**JOB:** Rewrite the records below, replacing every "image size" with "frame size" and leaving everything else unchanged. Omit the pictures from your answer.

━━━━━━━━━━━━━━━━━━━━━━━━━━━━━━

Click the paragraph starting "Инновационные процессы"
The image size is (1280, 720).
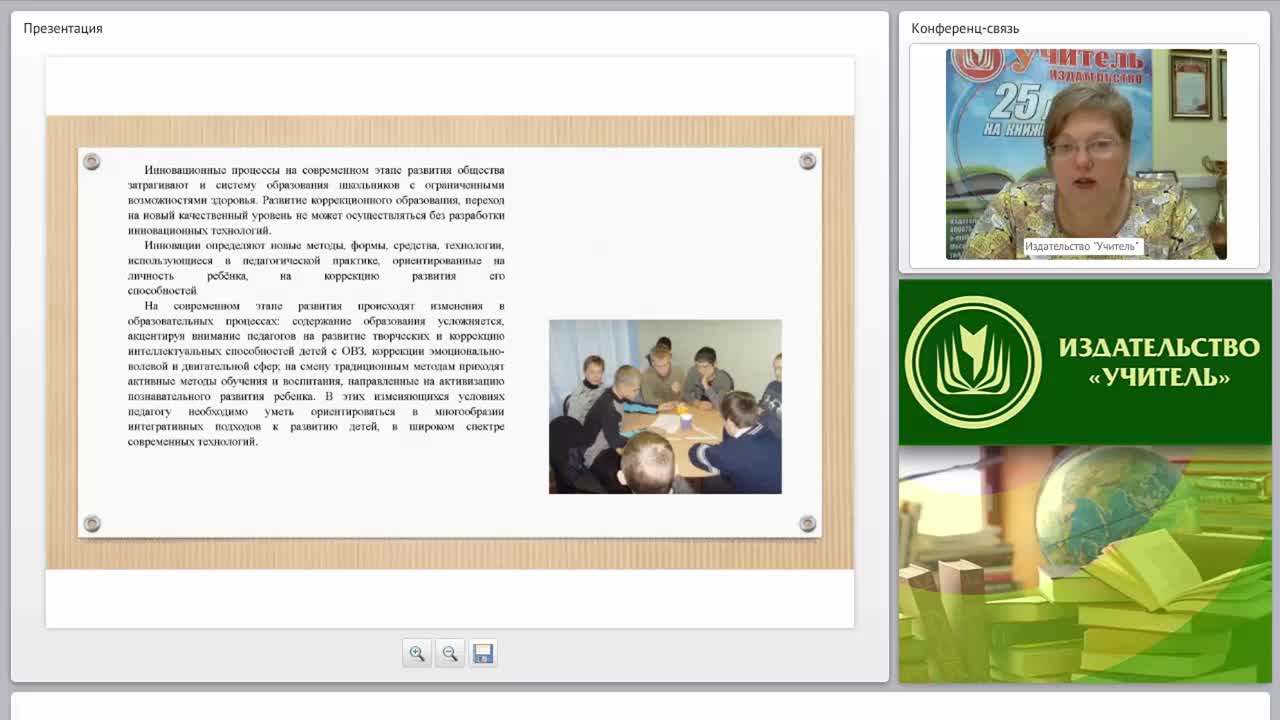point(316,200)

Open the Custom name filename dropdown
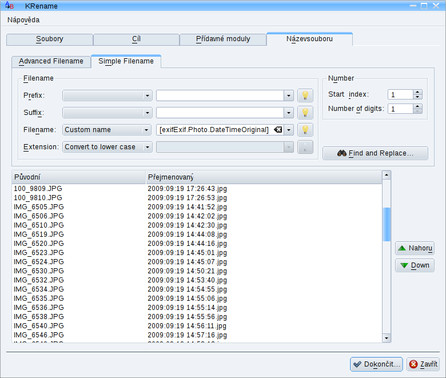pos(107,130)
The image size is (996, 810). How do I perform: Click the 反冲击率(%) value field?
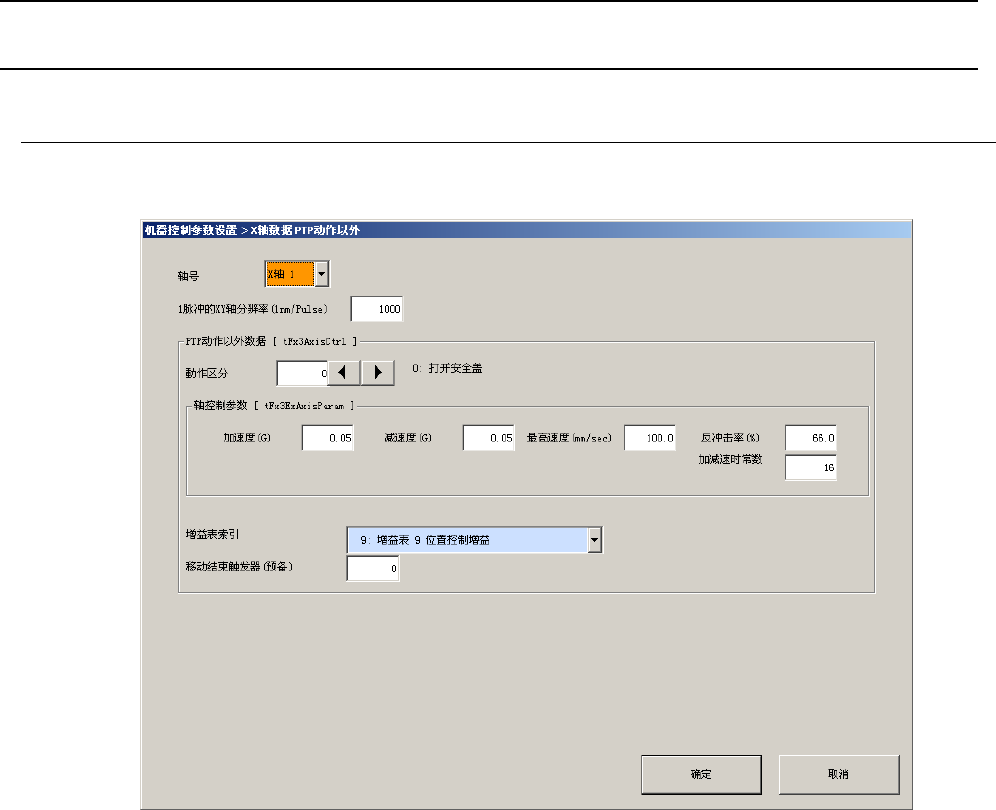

━━━━━━━━━━━━━━━━━━━━━━━━━━━━━━

**RESULT:**
Click the paragraph starting "Инновационные процессы"
The frame size is (1280, 720).
point(316,200)

Open the Custom name filename dropdown
pos(107,130)
The frame size is (996, 810). How do I perform: Click the 反冲击率(%) value field?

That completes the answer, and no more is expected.